Passage for review
· · · ·
How are we to think of sustainability in the hustle and bustle of our daily lives? What does it mean to us in the various stages of life – as a student, as a free youth, as a householder, as a parent, as an elder etc?
Penning down some things I have picked up along the way – when selecting clothing and home furnishings for example, many of us Indians are spoilt for choice. There is kalamkari, warli, batik, block printing and baandini (tie and dye) to name a few, in our rich and colourful artistic heritage. Among handwork and embroidery, there is kashmiri dogri work, Lucknow chiken, gujraati mirror work, hyderabadi maggam, etc. And these on a wide variety of cotton and silk fabric and mixes such as maheshwari and chanderi. Then there are various traditional types and colours of dyes used. A whole science and art together. In fact the art of applying color to fabric has been known to mankind since 3500 BC.
It is not uncommon for the average middle class lady to possess more sarees and clothes, and moreover types of clothes than really needed. (there is research and numbers which support that!). There is a whole range of casual ethnic wear to confuse a less knowledgeable person – short skirts, long skirts, the full and slit wraparounds, the tunics, buttoned tops, angarakhas and kurtis, the loose slacks, lounging pajamas whatnot. There is of course the rituals and associated must-wear traditional apparel for every major life event and that of our loved ones. Enter the heavy ghagras, pattu langa vonis or half sarees and sarees. So we can safely blame it on our culture and flamboyant society!
· · · ·
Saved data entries
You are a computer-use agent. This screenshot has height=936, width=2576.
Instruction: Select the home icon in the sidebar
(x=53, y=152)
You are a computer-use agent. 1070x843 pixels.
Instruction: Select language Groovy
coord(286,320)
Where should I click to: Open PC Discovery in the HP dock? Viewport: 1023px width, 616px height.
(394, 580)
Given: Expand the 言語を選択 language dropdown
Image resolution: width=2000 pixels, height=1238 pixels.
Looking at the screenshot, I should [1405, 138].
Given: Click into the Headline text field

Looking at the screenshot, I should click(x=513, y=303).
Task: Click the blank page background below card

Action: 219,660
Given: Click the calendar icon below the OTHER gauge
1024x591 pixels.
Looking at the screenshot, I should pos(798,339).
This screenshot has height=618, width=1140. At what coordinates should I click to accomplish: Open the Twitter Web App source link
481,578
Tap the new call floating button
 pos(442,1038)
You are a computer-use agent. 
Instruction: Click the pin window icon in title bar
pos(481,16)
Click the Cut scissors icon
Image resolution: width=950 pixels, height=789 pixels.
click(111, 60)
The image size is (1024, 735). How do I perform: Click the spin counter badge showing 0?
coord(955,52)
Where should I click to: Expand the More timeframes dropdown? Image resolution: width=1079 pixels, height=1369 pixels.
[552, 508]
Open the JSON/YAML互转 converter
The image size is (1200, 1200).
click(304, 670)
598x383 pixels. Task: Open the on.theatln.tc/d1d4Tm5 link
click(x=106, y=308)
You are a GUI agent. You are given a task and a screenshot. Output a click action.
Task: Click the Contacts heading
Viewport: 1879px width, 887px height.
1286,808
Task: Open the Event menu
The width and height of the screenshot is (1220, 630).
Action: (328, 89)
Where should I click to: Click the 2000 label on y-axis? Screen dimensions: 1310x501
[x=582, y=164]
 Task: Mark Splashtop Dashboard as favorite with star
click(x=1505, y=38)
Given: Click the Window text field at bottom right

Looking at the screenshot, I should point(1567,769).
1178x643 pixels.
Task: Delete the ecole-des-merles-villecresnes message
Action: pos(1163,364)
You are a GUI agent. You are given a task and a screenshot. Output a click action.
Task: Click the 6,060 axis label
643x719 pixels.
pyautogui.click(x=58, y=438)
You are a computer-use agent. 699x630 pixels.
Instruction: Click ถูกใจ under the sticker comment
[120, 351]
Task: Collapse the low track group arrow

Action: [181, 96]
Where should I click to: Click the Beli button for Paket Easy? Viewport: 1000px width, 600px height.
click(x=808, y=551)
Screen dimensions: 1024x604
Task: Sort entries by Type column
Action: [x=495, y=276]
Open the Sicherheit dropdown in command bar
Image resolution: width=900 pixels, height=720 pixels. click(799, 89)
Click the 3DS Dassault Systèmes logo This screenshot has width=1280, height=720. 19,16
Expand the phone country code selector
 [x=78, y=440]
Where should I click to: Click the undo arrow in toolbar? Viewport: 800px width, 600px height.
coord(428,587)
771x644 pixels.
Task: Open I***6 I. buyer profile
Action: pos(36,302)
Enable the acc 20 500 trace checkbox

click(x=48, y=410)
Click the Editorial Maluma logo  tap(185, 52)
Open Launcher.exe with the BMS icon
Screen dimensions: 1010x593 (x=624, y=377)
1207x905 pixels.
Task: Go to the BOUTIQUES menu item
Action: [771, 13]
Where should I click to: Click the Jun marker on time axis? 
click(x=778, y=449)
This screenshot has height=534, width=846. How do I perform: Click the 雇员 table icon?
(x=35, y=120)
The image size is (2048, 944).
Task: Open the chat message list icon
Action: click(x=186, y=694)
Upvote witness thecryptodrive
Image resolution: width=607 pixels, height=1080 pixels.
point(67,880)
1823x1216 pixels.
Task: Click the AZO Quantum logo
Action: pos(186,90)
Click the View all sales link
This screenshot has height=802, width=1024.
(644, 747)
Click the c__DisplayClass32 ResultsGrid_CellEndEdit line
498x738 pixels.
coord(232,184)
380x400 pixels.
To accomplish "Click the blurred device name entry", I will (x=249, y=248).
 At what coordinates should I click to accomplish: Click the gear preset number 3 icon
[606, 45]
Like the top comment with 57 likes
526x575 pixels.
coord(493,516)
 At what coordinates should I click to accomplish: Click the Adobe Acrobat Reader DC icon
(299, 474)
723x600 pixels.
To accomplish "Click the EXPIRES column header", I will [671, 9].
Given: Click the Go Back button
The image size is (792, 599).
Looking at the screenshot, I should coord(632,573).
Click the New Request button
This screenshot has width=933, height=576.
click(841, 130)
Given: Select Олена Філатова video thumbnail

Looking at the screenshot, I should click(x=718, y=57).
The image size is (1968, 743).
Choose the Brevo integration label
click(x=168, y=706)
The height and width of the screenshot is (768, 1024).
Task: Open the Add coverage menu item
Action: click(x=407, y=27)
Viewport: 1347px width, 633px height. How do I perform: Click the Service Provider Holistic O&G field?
· · · ·
Assignment
Answer these questions using the passage on clothing and sustainability:
1. Since when has the art of applying color to fabric been known to mankind?
2. Which two fabrics are named as cotton and silk mixes?
3. What does the passage say we can safely blame for owning more clothes than needed?
The saved data entries have no connection to the passage on clothing and sustainability.

Response below
1. Since 3500 BC.
2. Maheshwari and chanderi.
3. Our culture and flamboyant society.